By JENN ADAMS
ROYAL JELLY begins as a horrific Cinderella story. Outcast Aster (Elizabeth McCoy) is a teenaged beekeeper mourning the loss of her mother from whom she inherited the unusual hobby. Fleeing from her evil stepmother and half sister, she escapes under the wing of Tresa (Sherry Lattanzi), a substitute teacher grooming her for a mysterious purpose. What initially seems like a pastoral utopia at a remote farm takes a nightmarish turn and Aster must escape Tresa’s cult before falling victim to their sinister plans. It’s an intriguing premise from writer and director Sean Riley (Fighting Belle), but there is no honey in this hive. Sloppy execution, stilted performances, and an incoherent story keep this feminist fairy tale from ever taking flight.
Queen bees occupy a unique space in the animal kingdom, their life-cycle perfect for feminist allegory. According to Aster’s class presentation, the insect begins life from the same larvae as any other female bee. Ingestion of a substance called royal jelly activates a different type of cell development and she ascends to her position in the hive, killing other female rivals along the way. The potential for a powerful tale of matriarchy is abundant, but slavish devotion to the metaphor mixed with tired genre clichés get in the way. ROYAL JELLY wants to be a female coming-of-age story by transforming Aster from a quirky loner to a radiant queen, surpassing high school mean girls and her cruel stepmother. But the film never seems to understand it’s own story and quickly becomes a confusing mess with a few distasteful stingers along the way.
McCoy competently plays Aster as a shy girl resigned to her loser status, a Cinderella figure in her blended family. But save for her father, played by (Jonas Chartock), hers is the only remotely believable performance. Blame it on clunky dialogue or a jumbled story but nothing the teenager does or goes through seems to exist in the world of plausibility. The plot swings wildly through vaguely connected events, losing entire subplots and character developments within the poorly constructed narrative.

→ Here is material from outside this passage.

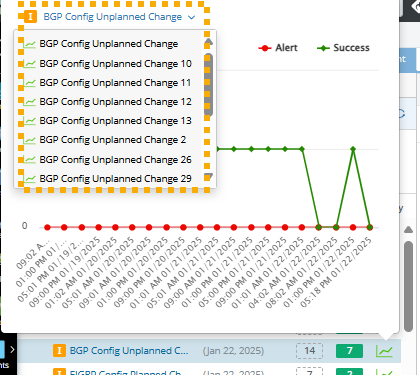Click orange I icon in BGP Config Unplanned row
Viewport: 420px width, 375px height.
click(59, 351)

The story hinges on Tresa, a mysterious mother figure who appears out of nowhere and befriends Aster. But this relationship feels forced and inappropriate from the start and Aster’s willingness to abandon her entire life to join a clearly manipulative stranger strains even the edges of logical reason. It’s also never clear what Tresa’s motivations are. Is she the queen bee of her hive? Is she grooming Aster to take her place, intentionally orchestrating her own murder? Who are these mysterious sons she thrusts at Aster? Why are they suddenly vampires? The convoluted story tries so hard to be revelatory that it forgets to make sense.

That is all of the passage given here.